* DIRECTIONS
**a)** According to the cloud news roundup, how much does CloudForecast say it saved by building its site with Serverless?
**b)** Continue the cloud news roundup after its last item, the one about Apache Kafka with data lakes.

* GIVEN PASSAGE
* * * * *
While not strictly AWS focused, I wrote about the impact that Google EOLing Inbox has on perceptions of GCP.
CloudForecast talks about how they built their site with Serverless, and saved over a grand a month along the way.
I was interviewed on A Cloud Guru’s Serverless Superheroes feature– see my screed on why the cloud scales faster than your budget.
A dive through hosting Python web applications with AWS Lambda and Flask.
If you’re using CloudFlare as a part of your environment in an acknowledgement that CloudFront is… not great, you may want to consider automating DNS updates via Lambda.
It’s a sad fact of life that Forbes has done such a bang-up job of diluting its own brand with complete crap by “Contributors” that I really had to dig into it to figure out if their “the Cloud 100” was meaningful, or a waste of bandwidth.
GorillaStack has an interesting take on splitting your serverless framework API with AWS.
The site feels a bit salesy, but these Redshift performance tuning techniques are solid. Articles like this always leave me feeling conflicted…
This is a bit meta– a post that distills down a talk on the topic of Apache Kafka with data lakes.
* * * * *
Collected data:
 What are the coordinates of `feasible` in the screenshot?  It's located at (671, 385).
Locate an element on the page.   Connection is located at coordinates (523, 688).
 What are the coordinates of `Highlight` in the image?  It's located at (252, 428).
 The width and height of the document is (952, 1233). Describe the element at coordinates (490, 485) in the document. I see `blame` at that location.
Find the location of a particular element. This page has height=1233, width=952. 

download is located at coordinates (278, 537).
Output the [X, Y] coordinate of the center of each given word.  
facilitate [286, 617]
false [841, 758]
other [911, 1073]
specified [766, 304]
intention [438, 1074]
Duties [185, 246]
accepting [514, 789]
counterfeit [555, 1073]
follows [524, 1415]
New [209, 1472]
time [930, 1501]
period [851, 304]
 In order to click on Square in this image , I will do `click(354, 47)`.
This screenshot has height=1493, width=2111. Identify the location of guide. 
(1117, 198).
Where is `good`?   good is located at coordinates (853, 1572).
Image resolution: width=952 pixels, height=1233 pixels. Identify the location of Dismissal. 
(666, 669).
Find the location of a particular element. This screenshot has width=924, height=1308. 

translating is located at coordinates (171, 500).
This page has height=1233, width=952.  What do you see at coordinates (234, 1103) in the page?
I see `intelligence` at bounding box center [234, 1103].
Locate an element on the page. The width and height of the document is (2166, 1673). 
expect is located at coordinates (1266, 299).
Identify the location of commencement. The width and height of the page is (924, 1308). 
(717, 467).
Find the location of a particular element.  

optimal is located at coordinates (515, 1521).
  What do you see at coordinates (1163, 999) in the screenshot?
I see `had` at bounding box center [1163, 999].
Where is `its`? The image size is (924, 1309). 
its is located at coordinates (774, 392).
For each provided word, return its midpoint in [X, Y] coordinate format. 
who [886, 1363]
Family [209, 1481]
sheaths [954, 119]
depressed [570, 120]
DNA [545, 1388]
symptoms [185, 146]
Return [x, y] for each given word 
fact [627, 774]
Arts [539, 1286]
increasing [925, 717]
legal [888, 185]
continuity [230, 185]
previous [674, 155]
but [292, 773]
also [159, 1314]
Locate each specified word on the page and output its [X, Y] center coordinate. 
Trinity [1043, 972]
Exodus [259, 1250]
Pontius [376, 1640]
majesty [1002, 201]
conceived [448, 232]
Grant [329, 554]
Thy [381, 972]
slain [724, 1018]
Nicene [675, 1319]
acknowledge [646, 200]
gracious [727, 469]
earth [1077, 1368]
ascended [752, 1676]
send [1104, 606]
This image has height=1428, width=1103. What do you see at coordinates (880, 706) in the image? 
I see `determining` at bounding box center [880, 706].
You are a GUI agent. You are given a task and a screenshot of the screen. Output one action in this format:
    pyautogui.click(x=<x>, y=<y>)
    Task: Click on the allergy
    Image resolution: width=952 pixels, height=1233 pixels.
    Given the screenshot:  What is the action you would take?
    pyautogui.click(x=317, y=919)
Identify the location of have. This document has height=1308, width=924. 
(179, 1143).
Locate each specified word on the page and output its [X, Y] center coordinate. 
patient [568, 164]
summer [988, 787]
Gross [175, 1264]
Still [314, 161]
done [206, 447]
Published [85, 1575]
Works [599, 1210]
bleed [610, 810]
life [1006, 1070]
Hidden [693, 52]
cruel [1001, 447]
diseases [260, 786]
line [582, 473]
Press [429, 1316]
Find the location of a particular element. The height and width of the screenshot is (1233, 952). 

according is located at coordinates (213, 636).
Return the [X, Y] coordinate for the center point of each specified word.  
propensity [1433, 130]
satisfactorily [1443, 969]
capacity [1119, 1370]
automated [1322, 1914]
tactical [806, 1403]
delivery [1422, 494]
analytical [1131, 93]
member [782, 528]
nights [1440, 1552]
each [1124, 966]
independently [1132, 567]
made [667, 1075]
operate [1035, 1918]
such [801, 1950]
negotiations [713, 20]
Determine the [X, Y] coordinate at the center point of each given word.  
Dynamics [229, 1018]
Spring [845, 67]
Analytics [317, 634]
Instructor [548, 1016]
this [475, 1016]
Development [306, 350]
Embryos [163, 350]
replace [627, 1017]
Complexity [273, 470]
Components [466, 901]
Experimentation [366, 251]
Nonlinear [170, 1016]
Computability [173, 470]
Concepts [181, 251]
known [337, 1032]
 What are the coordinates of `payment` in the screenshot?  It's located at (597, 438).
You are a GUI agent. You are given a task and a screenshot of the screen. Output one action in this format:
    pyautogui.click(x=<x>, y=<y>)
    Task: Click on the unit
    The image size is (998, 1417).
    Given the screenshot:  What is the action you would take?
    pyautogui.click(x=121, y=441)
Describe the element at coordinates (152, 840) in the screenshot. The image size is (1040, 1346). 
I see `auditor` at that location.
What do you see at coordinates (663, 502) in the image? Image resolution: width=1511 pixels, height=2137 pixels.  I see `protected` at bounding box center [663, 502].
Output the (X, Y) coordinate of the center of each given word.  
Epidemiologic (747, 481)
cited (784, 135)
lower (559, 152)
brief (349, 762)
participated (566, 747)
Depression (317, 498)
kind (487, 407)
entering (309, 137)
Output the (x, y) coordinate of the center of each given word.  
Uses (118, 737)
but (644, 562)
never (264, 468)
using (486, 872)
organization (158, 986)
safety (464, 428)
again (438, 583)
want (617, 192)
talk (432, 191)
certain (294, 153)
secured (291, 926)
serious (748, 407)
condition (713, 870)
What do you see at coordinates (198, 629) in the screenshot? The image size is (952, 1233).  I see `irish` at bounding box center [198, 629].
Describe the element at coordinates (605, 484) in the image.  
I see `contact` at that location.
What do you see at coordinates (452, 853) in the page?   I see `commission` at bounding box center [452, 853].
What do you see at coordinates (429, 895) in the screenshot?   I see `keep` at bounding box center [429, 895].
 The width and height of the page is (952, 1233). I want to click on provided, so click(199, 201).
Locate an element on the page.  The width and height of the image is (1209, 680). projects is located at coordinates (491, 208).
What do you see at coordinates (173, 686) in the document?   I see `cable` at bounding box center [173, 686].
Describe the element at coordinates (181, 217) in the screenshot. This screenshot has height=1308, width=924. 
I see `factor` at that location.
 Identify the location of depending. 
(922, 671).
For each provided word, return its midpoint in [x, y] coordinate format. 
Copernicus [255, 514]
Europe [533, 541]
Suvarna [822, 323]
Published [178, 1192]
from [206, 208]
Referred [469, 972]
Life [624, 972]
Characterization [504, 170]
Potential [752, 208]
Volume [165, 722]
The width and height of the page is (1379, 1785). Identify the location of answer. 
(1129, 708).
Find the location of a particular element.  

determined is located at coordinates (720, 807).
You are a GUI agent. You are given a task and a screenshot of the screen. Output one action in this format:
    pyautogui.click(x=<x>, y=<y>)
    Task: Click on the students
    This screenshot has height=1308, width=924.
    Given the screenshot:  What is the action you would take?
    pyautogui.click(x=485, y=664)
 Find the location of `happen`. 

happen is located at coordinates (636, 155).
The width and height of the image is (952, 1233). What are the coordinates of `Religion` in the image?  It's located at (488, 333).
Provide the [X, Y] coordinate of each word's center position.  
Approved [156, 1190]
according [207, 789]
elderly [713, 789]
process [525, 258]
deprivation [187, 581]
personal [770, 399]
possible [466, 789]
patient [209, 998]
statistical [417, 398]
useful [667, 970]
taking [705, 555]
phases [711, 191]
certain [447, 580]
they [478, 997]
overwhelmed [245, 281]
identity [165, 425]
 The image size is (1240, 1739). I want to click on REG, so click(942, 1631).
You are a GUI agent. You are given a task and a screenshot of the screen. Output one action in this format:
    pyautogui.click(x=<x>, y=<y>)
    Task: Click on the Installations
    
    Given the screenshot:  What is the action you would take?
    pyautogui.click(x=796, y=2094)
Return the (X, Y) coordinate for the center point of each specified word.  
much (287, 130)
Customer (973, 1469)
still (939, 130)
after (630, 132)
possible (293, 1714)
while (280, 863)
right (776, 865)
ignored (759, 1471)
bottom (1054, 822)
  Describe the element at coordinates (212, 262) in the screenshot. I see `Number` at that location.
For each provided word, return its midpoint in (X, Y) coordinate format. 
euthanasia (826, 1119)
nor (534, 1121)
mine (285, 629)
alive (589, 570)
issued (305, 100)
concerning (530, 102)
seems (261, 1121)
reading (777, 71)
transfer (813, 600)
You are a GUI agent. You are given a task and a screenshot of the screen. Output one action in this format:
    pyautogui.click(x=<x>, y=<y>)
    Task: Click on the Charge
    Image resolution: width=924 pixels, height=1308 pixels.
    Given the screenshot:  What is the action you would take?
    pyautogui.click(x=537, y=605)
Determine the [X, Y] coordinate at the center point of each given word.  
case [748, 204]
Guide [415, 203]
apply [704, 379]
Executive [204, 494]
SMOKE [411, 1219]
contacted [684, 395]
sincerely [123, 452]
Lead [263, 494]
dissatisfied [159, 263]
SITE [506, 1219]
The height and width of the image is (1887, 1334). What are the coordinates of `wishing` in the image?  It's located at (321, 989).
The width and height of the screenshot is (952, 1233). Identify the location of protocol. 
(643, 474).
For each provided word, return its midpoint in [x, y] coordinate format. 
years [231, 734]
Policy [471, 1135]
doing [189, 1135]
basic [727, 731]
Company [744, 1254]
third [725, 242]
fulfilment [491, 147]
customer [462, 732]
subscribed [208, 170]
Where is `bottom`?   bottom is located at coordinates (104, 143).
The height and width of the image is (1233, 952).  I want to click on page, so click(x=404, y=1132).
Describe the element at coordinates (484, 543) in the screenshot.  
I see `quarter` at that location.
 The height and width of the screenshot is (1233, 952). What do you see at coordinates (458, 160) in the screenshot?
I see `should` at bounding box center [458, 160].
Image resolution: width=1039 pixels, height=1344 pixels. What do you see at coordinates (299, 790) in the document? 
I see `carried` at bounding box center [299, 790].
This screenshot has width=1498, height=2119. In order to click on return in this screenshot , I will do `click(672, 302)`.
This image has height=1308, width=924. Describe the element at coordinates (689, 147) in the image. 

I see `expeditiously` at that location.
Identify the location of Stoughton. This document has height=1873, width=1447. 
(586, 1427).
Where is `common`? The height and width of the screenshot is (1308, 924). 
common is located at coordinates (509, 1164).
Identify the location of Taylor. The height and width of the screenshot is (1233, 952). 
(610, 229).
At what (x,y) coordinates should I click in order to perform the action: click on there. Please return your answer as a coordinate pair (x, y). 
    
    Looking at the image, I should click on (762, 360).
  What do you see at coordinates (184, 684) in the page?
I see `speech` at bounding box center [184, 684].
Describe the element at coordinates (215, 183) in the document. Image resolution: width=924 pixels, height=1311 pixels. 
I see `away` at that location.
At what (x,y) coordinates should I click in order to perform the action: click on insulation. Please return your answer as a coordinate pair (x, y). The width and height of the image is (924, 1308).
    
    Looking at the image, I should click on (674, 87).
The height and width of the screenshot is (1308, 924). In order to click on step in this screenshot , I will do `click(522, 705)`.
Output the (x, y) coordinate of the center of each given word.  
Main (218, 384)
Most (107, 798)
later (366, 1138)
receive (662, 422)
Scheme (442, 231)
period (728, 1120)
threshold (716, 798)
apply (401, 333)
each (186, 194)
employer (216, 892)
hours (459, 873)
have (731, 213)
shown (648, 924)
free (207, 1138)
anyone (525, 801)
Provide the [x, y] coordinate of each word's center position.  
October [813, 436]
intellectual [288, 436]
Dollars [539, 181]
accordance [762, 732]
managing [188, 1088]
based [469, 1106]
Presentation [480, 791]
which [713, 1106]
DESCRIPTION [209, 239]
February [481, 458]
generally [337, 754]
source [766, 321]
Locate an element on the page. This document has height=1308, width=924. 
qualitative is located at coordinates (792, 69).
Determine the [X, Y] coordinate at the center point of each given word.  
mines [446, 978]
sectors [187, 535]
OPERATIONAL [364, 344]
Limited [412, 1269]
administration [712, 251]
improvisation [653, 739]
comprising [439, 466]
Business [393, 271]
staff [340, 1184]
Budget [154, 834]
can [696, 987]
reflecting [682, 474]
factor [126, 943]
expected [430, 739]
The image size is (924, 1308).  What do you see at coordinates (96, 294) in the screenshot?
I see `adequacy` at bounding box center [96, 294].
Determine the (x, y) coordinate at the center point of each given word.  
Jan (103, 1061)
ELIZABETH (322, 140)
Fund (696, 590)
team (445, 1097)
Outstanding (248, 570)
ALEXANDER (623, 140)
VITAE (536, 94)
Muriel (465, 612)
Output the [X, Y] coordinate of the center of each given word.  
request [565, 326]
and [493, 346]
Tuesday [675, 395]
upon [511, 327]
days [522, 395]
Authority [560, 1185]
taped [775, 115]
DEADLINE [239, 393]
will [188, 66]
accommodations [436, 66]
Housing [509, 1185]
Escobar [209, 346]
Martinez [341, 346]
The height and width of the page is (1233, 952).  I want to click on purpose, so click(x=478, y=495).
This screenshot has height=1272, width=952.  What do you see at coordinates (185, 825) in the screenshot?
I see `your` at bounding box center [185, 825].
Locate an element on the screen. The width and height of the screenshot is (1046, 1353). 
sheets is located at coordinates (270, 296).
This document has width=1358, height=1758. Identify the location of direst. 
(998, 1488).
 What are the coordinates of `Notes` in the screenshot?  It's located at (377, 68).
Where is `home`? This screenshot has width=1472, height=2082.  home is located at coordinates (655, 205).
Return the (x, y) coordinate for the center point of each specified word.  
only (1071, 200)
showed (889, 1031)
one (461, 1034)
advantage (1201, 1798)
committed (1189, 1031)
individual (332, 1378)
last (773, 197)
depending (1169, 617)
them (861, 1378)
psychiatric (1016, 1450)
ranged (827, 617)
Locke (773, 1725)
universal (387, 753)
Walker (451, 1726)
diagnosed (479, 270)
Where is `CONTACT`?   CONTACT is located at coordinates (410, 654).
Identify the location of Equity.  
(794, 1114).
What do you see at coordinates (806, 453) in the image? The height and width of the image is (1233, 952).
* * * * *
* ANSWERS
**a)** Over a grand a month.

**b)**
The joy of microservices means that things break and you’re left solving a murder mystery. GoCD has a fascinating post on how to remediate failures with microservicesthat everyone assures you couldn’t possibly happen when they’re cramming microservices based architectures down your throat. Check it out– let me know what you think. Thanks to ThoughtWorks for their ongoing support of this newsletter.
Choice Cuts From the AWS Blog
Amazon Neptune Achieves HIPAA Eligibility – The Giraffe Database can now be used for vetinary records.
Introducing the AWS Cloud Management Tools Competency – There are some familiar names here. Behold the list of companies that Amazon will surely do its level best to crush by 2020…
AWS Lambda Supports PowerShell Core – Not Ruby. PowerShell. Not Rust. PowerShell. Not PHP. PowerShell. Not bash. PowerShell.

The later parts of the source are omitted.